Following the October 23 breach, the movement of water widened the channel considerably, as can be seen in the photo below, taken on the morning of the 24th.
Initially, water flowed out of the lagoon at low tide and entered at high tide, but within a few days the only movement of water was at high tide, when waves washed into the lagoon. By November 3, no water came into the lagoon from the ocean, even at high tide, but larger swells later in the week again caused some inflow.
A Historical Note
Visitors to Pescadero State Beach often ask about the tunnel in the cliff south of the mouth of Pescadero Creek. The tunnel is a useful reminder that efforts to control the creek and the sandbar at its mouth date back more than a century.

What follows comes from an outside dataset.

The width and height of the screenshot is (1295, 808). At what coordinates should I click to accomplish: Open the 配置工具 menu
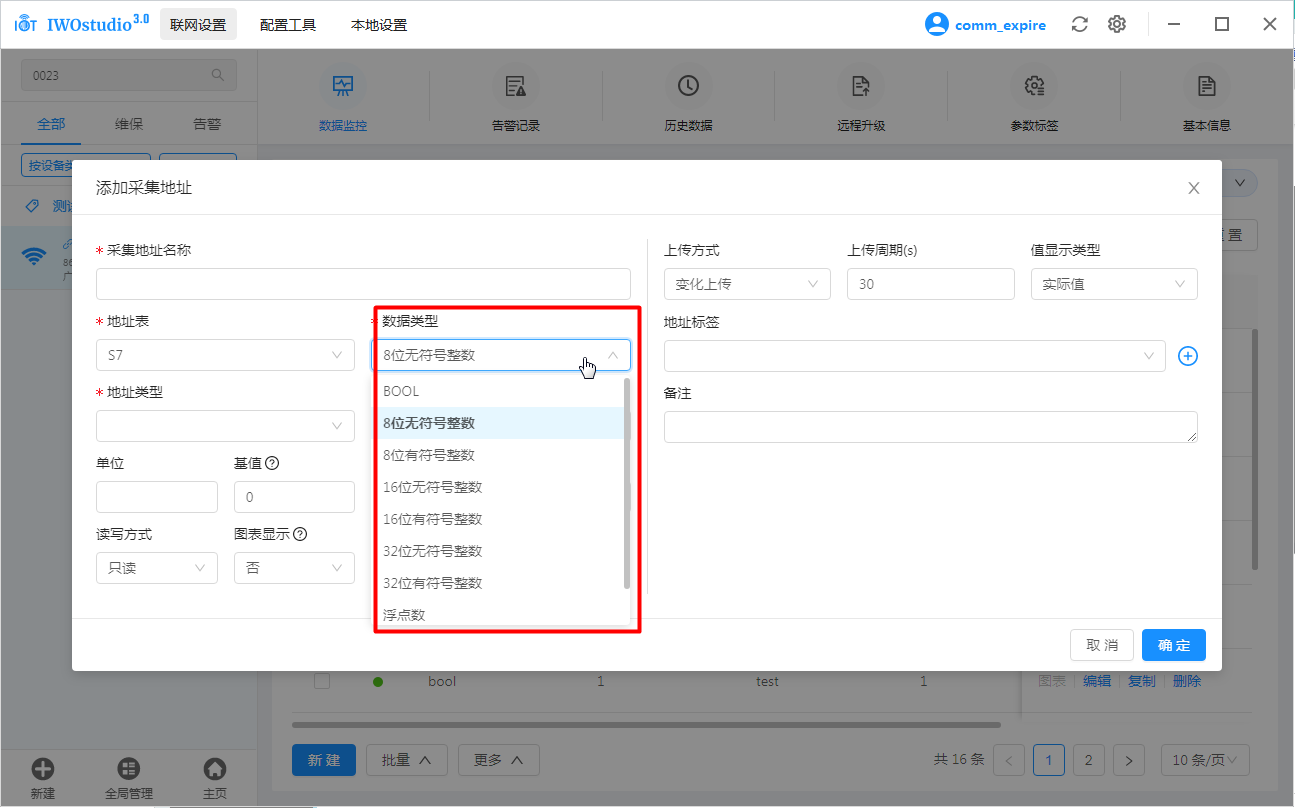[x=288, y=25]
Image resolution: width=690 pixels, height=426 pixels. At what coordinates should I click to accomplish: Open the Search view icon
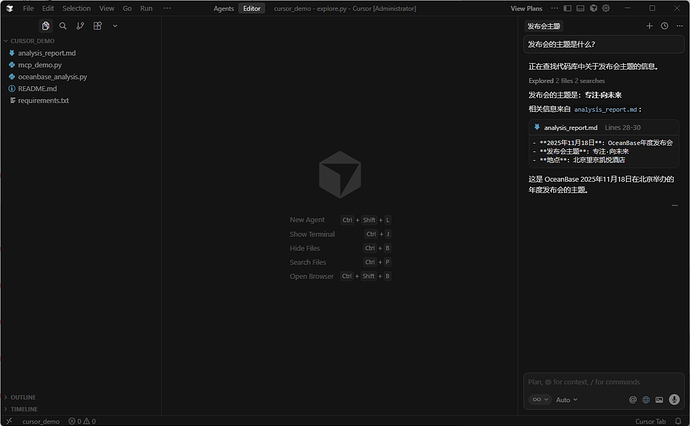(x=63, y=26)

According to an assessment of the Pescadero-Butano watershed prepared in 2004 (page 3-28), efforts to alter the flow of Pescadero Creek and break the sandbar go back as far as the late 19th century. The tunnel was the result of one such effort. According to the report:
During the drought of 1897-1898, Pescadero Creek did not have sufficient rainfall to breach the sandbar, though there was enough rain to cause flooding of the adjacent farmlands following a healthy rain during December 1898. Pescadero farmers raised an estimated $200 to drill a tunnel through the point on the south side of the beach, hoping that the hole would offer an outlet to the creek and prevent further flooding. The tunnel provided limited success and eventually plugged up with sand.
Water still occasionally flows through the tunnel, but it does not overcome the sand bar.